The design of this guitar is based on the Telecaster platform as opposed to the double cutaway Strat design of the other guitars. The single cutaway design is a little bit bulkier and more awkward than the other models, though it is contoured nicely. The neck is an AWESOME piece on these instruments... it's basically quartersawn maple with a very thin oil finish applied, so it feels fast yet natural and nothing will get in the way of your hand. The neck joint is the standard 4 bolt design. Unfortunately they do use a bulky neck plate on these guitars that can kind of get in the way when you're reaching for the upper frets, but all in all it's not too bad. Getting a good sound out of this guitar is pretty simple. It's not really wired for versatility, but if you're using it to play hard rock riffs or some shredding solos, this guitar will get you there without a problem!

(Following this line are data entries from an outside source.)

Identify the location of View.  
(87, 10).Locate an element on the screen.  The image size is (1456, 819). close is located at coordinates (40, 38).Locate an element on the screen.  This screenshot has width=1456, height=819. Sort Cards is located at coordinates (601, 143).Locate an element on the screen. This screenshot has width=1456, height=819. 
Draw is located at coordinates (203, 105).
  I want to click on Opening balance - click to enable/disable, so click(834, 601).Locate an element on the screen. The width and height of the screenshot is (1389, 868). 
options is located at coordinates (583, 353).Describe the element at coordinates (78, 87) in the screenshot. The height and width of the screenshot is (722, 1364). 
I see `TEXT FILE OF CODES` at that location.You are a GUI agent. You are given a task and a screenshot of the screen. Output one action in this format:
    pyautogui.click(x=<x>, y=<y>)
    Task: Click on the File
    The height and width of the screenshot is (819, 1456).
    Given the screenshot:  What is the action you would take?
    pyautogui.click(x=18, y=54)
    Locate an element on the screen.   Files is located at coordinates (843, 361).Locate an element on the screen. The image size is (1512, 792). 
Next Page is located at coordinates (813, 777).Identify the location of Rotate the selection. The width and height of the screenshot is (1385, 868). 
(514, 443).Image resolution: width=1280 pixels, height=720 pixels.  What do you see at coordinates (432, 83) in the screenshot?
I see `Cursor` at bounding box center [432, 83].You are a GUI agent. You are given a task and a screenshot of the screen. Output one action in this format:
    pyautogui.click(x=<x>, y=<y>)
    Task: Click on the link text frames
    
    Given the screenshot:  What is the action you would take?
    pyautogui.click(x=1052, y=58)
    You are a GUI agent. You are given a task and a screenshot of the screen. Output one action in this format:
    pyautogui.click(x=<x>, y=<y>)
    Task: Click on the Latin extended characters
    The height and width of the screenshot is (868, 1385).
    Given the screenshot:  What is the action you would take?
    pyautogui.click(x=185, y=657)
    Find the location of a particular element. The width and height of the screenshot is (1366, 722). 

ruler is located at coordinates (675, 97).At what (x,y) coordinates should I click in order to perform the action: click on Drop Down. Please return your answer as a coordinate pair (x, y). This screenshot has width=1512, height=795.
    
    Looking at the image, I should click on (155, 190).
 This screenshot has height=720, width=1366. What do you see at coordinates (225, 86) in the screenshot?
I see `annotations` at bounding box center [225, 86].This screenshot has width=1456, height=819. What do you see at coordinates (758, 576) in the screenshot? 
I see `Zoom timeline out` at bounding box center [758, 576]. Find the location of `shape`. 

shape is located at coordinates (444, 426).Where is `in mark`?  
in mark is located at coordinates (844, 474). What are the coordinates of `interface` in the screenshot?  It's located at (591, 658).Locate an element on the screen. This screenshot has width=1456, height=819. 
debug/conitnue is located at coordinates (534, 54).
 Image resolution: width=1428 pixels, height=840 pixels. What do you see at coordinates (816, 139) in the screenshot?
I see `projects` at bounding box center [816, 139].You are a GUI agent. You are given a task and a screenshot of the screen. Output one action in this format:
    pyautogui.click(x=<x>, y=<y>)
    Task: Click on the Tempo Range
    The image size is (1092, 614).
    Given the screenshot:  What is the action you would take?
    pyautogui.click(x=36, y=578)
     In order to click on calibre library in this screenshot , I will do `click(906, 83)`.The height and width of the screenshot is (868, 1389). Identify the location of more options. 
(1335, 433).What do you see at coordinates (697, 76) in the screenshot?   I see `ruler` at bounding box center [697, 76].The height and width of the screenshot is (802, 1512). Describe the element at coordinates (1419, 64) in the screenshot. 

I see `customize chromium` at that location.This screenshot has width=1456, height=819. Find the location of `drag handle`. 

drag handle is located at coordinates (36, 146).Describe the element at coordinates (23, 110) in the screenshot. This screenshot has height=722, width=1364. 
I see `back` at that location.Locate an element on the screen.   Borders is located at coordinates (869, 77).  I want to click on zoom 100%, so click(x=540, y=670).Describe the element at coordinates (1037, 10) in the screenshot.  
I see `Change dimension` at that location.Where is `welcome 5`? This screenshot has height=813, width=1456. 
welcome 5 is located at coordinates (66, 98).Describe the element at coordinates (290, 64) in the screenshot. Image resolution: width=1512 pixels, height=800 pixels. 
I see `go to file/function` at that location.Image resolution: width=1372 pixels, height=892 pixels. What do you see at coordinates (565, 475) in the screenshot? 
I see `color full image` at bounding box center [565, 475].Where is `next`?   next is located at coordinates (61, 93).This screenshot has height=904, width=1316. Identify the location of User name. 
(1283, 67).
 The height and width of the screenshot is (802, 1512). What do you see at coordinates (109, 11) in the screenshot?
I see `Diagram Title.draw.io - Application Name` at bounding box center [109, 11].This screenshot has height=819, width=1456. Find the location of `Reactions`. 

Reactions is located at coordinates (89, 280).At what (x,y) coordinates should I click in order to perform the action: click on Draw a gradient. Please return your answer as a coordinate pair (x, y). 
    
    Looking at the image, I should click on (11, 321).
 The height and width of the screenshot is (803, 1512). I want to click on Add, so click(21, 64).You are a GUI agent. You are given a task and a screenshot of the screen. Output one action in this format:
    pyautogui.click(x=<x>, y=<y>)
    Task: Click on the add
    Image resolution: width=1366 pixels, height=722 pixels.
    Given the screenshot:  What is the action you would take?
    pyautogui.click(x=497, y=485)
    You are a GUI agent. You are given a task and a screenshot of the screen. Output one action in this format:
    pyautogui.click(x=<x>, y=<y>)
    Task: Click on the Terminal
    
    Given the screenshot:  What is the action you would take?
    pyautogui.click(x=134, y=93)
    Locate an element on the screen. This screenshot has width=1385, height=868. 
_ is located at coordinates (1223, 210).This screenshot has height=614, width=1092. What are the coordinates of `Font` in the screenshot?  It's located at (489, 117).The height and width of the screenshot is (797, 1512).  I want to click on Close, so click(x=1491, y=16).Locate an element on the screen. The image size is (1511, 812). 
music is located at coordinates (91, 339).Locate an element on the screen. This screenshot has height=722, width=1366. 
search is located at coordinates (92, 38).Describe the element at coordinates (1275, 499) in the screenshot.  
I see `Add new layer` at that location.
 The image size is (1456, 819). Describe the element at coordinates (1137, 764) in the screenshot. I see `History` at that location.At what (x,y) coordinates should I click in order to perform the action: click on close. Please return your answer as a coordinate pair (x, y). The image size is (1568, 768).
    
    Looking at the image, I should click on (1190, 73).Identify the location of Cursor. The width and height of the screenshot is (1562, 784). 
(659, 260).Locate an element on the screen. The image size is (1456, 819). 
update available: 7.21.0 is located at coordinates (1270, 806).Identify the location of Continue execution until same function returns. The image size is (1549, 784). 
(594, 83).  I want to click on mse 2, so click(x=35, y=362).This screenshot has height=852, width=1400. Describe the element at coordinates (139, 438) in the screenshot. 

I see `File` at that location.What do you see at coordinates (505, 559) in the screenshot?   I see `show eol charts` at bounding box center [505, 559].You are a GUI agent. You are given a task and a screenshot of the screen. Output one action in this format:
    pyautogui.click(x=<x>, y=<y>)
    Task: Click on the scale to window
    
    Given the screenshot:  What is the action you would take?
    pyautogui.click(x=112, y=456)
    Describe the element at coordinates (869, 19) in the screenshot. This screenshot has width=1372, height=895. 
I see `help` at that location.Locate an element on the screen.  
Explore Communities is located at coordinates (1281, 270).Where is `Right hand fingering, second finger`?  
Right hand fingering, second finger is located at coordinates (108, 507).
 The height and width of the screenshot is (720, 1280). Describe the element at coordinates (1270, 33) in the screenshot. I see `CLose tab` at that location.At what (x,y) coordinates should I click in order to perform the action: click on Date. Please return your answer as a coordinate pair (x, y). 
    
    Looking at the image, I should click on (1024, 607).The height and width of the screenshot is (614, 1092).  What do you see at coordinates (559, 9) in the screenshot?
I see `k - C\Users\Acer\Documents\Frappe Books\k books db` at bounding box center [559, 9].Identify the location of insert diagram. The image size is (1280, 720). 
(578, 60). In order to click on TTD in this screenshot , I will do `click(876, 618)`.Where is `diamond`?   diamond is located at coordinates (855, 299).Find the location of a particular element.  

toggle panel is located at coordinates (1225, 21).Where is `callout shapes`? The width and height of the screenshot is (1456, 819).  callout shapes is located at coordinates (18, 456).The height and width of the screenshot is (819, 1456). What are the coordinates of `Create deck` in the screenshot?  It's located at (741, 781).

This guitar is meant to sound most at home in a rock n' roll environment. The Seymour Duncan pickups are medium to hot as far as the output goes, and the tones are quite raunchy and delicious. Though it excels at distorted flights of fancy, plugging it into a clean amp such as a Fender or a VOX yields some nice bright tones that work well for bluesy/funky sounds. It's not quite dark enough for a true jazz tone though, nor is it quite spanky enough for a true country sound. Switching over to a distorted sound brings in a really rippin' sort of bright tone that is great for seventies/eighties rock riffs or really scorching lead tones. The neck pickup is nice and bright, yet can get fluid for some shredding if needed. The bridge pickups isn't super hot, so it retains a lot of definition at higher gain settings, but is still well suited to the hard rock genre. Definitely a great sounding instrument.


All in all I think this guitar is a great buy for someone looking for a unique take on the "superstrat" (or would it be "supertele"). It's very well made, the features are top notch, the craftsmanship is fantastic, and the tones are excellent for that rockin' sound. It's not the most versatile instrument, and the tele body style might be a turn off for some players, but it's still a great feeling guitar. They last sold new at a blowout for about $650 and you can find 'em around for less if you look. Definitely a cool ax to look into if you want rock tones in a killer package.